■ What you have to do:
Reproduce the passage on the Sant Nirankari convention clash word for word.

An amassed Nirankari procession of "50,000-100,000" people passed throughout the city in the morning. From the Golden Temple premises, Bhindranwale delivered a sermon in which he declared that he would not allow this convention. A procession of about two hundred Sikhs led by Bhindranwale of the Damdami Taksal and Fauja Singh, an agricultural inspector and a leader of the Akhand Kirtani Jatha, which had been founded by Randhir Singh, who had been active in the Ghadr and independence movements and had been imprisoned by the British during that period, left the Golden Temple, heading towards the Sant Nirankari Convention. A shopkeeper's arm was cut on the way to the Sant Nirankari venue.

According to eyewitness accounts, the group, mostly men and joined by women who had refused the advice to stay back, headed out of the Darbar Sahib after an ardas and commitment to nonviolence. They were walked by Bhindranwale to the gates, where he was requested to not join, as he would be needed to lead in the event of casualties. Later, as the pressure from the congregation mounted amid slogan-shouting, Bhindranwale offered to go to the site of the convention in order to protest against "the anti-Sikh utterances of their leaders, but was dissuaded from doing so by some well-wishers." The local police assigned to the Sant Nirankaris met the protesters and asked them to wait there, as they would go speak to the Sant Nirankaris about their controversial program. The police would return with armed Sant Nirankaris directly behind them, and in the ensuing melee, the police fired selectively at the Sikh protesters, killing several unarmed men as well as hitting Fauja Singh, who according to KPS Gill (who was not present) attempted to behead Sant Nirankari guru Gurbachan Singh with his sword but was shot dead by Gurbachan's bodyguard. In the ensuing violence, several people were killed: two of Bhindranwale's followers, eleven members of the Akhand Kirtani Jatha and two Sant Nirankaris. According to Kirpal Dhillon, former DGP of Punjab, the reported participation of some senior Punjab government officials in the convention also may have emboldened the Sant Nirankaris to initiate the attack; later police investigations revealed that the attack on the Sikhs was led by a man on horseback with armed attackers, taking place some 250-400 yards away from the venue.

■ Record set:
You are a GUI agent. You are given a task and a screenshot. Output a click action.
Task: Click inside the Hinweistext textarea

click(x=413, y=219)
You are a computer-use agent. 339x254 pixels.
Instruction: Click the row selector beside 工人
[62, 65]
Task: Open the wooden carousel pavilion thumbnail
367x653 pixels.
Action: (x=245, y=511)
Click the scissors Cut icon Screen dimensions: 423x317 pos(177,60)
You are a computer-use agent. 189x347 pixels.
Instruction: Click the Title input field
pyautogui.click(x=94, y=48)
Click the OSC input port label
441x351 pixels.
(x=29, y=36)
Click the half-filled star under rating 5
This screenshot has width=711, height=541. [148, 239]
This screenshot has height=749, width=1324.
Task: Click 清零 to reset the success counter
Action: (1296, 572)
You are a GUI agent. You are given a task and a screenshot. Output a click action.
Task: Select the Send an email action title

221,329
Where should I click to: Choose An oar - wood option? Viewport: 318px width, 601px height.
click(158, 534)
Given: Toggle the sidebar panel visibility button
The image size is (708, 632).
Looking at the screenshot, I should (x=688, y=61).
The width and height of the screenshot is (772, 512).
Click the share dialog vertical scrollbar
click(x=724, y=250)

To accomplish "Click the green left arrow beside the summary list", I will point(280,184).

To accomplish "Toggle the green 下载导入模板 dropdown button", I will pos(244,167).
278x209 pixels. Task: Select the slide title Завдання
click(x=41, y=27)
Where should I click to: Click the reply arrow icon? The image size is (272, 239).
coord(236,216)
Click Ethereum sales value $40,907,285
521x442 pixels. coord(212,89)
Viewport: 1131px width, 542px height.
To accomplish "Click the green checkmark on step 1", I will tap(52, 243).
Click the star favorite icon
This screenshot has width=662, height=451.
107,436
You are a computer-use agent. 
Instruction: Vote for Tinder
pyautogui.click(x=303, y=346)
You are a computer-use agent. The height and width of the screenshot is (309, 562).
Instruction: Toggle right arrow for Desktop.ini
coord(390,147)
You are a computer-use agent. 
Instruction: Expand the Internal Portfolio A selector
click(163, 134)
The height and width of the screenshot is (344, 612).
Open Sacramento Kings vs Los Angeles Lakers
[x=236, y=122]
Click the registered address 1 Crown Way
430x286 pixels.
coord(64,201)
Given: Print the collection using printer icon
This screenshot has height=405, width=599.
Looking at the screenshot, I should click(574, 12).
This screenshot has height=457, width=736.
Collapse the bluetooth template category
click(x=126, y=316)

■ Solution:
An amassed Nirankari procession of "50,000-100,000" people passed throughout the city in the morning. From the Golden Temple premises, Bhindranwale delivered a sermon in which he declared that he would not allow this convention. A procession of about two hundred Sikhs led by Bhindranwale of the Damdami Taksal and Fauja Singh, an agricultural inspector and a leader of the Akhand Kirtani Jatha, which had been founded by Randhir Singh, who had been active in the Ghadr and independence movements and had been imprisoned by the British during that period, left the Golden Temple, heading towards the Sant Nirankari Convention. A shopkeeper's arm was cut on the way to the Sant Nirankari venue.

According to eyewitness accounts, the group, mostly men and joined by women who had refused the advice to stay back, headed out of the Darbar Sahib after an ardas and commitment to nonviolence. They were walked by Bhindranwale to the gates, where he was requested to not join, as he would be needed to lead in the event of casualties. Later, as the pressure from the congregation mounted amid slogan-shouting, Bhindranwale offered to go to the site of the convention in order to protest against "the anti-Sikh utterances of their leaders, but was dissuaded from doing so by some well-wishers." The local police assigned to the Sant Nirankaris met the protesters and asked them to wait there, as they would go speak to the Sant Nirankaris about their controversial program. The police would return with armed Sant Nirankaris directly behind them, and in the ensuing melee, the police fired selectively at the Sikh protesters, killing several unarmed men as well as hitting Fauja Singh, who according to KPS Gill (who was not present) attempted to behead Sant Nirankari guru Gurbachan Singh with his sword but was shot dead by Gurbachan's bodyguard. In the ensuing violence, several people were killed: two of Bhindranwale's followers, eleven members of the Akhand Kirtani Jatha and two Sant Nirankaris. According to Kirpal Dhillon, former DGP of Punjab, the reported participation of some senior Punjab government officials in the convention also may have emboldened the Sant Nirankaris to initiate the attack; later police investigations revealed that the attack on the Sikhs was led by a man on horseback with armed attackers, taking place some 250-400 yards away from the venue.